File: context.py:38-45
Risk: estimate_tokens uses 3.5-4.0 chars/token approximation. For code-heavy context (more symbols), actual token count may be 20-30% higher. This means should_compact may trigger too late, causing context overflow.
Failure mode: LLM context window overflow → API error.
See also: budget/risks.md — cost estimation limits
File: context.py:60-65
Risk: _semantic_summarize likely uses simple text truncation or local summarization, not an LLM call. For complex multi-step agent histories, the summary may lose critical state.
Failure mode: Agent "forgets" earlier decisions after compaction.
File: context.py:73-77
Risk: Each compaction appends "Then, ..." to compacted_summary. If compaction happens many times, the summary itself becomes large and consumes significant context budget.
Failure mode: Summary eventually needs compaction; no mechanism for this.

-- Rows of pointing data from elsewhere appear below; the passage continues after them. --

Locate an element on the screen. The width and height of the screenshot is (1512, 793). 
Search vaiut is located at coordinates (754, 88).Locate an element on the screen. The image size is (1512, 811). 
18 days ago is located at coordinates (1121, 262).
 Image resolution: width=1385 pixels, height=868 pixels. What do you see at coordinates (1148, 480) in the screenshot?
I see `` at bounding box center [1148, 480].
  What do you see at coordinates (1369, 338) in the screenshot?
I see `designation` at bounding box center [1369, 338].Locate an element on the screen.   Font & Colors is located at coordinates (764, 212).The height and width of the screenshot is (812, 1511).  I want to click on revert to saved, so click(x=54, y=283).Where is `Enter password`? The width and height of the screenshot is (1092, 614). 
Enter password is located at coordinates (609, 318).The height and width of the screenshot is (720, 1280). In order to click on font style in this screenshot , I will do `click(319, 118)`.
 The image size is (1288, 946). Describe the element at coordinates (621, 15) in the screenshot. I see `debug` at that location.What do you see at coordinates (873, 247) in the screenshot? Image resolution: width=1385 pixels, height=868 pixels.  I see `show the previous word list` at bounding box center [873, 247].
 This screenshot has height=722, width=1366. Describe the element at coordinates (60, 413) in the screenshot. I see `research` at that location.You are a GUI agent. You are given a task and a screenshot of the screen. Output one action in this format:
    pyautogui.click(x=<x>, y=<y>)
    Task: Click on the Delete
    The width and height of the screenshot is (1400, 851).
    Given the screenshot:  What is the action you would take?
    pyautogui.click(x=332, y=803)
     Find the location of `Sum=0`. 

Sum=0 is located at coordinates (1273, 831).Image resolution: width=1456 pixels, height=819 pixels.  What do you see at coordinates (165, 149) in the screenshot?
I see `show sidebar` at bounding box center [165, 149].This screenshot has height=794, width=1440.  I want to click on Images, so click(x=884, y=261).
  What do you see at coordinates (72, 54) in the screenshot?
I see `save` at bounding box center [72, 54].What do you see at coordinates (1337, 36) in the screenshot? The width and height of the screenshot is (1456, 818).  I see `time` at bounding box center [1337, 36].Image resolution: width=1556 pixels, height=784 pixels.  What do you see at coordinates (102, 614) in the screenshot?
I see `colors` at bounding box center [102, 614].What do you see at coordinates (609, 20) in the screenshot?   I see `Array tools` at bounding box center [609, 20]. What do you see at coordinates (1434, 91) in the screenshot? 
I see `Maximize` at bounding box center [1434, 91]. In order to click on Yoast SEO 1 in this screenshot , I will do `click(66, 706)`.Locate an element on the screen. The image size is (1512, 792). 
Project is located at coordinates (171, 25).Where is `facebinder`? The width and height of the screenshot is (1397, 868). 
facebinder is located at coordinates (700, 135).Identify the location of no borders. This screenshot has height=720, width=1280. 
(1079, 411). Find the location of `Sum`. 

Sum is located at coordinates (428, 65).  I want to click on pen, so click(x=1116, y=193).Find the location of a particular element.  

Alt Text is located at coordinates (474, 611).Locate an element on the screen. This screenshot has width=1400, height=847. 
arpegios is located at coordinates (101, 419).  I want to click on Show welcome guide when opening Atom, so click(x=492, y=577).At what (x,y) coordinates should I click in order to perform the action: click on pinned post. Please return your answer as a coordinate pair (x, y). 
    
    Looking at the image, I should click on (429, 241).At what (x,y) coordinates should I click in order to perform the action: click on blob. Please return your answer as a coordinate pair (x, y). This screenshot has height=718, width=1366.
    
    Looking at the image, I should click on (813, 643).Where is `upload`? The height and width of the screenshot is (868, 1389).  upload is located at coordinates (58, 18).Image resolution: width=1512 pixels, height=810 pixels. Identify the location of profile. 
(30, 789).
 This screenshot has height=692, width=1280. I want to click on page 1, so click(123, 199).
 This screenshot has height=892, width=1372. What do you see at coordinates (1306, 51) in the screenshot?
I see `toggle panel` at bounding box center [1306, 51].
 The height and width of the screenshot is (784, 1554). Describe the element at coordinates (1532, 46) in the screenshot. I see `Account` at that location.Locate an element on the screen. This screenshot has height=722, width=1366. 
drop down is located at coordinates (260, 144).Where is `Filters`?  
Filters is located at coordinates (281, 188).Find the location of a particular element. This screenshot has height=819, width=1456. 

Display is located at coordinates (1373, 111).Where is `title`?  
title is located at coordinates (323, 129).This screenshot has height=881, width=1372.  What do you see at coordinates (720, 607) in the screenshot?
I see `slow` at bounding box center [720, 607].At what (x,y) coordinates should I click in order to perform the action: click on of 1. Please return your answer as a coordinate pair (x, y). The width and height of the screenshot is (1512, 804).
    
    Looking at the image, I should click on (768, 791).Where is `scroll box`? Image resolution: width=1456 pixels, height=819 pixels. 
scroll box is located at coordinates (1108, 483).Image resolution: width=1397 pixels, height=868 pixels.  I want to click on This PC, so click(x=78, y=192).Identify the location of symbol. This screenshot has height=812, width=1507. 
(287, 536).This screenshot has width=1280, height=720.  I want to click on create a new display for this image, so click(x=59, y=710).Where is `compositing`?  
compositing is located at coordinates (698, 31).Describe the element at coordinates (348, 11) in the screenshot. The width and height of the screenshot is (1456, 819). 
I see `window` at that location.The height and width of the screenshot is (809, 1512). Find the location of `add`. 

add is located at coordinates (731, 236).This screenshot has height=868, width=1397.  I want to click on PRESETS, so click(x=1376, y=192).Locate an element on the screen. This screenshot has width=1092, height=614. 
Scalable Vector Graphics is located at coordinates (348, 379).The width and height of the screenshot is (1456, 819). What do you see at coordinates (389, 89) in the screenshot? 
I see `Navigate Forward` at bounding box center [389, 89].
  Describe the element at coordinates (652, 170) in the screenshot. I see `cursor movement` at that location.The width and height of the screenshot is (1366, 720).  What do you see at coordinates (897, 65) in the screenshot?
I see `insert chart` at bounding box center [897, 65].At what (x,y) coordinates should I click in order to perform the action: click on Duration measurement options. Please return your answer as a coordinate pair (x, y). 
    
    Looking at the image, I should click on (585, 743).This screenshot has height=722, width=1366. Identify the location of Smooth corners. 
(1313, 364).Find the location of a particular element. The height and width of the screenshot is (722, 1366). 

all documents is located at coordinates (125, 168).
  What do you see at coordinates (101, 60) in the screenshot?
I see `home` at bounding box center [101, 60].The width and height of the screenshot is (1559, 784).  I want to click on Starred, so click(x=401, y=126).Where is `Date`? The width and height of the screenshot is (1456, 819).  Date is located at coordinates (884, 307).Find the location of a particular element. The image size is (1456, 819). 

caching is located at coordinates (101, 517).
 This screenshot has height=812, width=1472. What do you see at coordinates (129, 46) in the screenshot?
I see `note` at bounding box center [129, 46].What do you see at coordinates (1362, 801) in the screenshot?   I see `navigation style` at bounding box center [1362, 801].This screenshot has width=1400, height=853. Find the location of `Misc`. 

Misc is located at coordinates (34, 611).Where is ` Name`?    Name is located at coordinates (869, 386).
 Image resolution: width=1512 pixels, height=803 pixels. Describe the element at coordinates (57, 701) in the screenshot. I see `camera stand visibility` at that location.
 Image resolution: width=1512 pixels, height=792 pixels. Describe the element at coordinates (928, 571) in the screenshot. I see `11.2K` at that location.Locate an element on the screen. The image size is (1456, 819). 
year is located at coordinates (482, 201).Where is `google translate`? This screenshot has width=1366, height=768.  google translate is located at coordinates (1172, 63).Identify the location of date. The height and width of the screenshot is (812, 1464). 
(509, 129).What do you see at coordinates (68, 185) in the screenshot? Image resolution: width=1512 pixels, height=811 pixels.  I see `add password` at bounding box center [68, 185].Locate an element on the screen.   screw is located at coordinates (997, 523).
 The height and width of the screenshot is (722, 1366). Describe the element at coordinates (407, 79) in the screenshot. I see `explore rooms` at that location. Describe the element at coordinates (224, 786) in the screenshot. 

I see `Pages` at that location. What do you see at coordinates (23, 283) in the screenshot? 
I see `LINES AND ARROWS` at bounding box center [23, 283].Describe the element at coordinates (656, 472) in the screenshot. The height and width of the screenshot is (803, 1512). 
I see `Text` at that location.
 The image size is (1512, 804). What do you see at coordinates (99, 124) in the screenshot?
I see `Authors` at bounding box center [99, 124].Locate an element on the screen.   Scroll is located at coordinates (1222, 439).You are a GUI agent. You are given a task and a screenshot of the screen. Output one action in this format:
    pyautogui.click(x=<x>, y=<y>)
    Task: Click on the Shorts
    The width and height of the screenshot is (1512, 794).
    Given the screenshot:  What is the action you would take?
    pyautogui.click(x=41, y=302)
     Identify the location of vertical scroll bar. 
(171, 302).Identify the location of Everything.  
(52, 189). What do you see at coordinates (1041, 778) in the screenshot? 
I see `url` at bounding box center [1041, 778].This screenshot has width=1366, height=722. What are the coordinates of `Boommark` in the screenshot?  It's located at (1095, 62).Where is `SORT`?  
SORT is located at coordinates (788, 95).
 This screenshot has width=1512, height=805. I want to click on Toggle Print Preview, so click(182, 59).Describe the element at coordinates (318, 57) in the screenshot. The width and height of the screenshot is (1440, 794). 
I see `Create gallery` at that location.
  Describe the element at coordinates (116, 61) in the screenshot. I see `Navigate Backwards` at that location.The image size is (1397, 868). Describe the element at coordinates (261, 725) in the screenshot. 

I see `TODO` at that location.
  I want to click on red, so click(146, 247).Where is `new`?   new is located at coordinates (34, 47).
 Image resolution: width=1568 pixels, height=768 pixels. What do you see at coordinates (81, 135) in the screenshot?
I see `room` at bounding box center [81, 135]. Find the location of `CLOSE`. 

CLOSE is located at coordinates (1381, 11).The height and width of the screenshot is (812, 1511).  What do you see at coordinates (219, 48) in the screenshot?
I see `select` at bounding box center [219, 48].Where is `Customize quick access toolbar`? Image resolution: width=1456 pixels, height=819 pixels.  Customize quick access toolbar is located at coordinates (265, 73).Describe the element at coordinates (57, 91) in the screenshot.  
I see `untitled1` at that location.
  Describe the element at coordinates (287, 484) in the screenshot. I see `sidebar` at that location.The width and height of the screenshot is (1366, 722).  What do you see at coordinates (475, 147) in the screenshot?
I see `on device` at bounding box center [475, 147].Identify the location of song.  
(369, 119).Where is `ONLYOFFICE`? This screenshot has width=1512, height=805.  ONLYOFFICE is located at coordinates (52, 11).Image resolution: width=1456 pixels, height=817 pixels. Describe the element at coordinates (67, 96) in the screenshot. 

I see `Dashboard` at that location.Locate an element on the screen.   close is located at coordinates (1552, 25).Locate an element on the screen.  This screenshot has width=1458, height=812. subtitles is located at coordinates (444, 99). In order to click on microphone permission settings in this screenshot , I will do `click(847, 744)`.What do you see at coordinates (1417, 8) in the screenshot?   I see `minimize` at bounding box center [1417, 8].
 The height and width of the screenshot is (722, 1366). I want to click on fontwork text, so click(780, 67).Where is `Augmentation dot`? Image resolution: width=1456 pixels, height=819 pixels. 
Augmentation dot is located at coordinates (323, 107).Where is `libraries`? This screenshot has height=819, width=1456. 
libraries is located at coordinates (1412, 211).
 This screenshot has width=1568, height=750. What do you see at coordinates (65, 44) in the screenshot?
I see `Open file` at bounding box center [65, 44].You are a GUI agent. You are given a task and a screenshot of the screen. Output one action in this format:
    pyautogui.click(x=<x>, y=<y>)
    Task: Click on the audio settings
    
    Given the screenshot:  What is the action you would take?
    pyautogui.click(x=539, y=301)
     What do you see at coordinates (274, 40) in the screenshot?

File: context.py — compact() returns a new dict, but callers may hold references to the old dict.
Risk: If a module holds a reference to the pre-compaction context dict, it sees stale observations.
Failure mode: Stale data in downstream modules.
File: context_bus.py
Risk: If a subscriber object is destroyed without calling unsubscribe, the bus holds a dangling reference. In long-running sessions, this is a memory leak.
File: session.py
Risk: session.save() writes the JSON file directly without a temp-file + rename pattern. On crash mid-write, the session file is corrupted.
Failure mode: Session recovery fails; run history lost.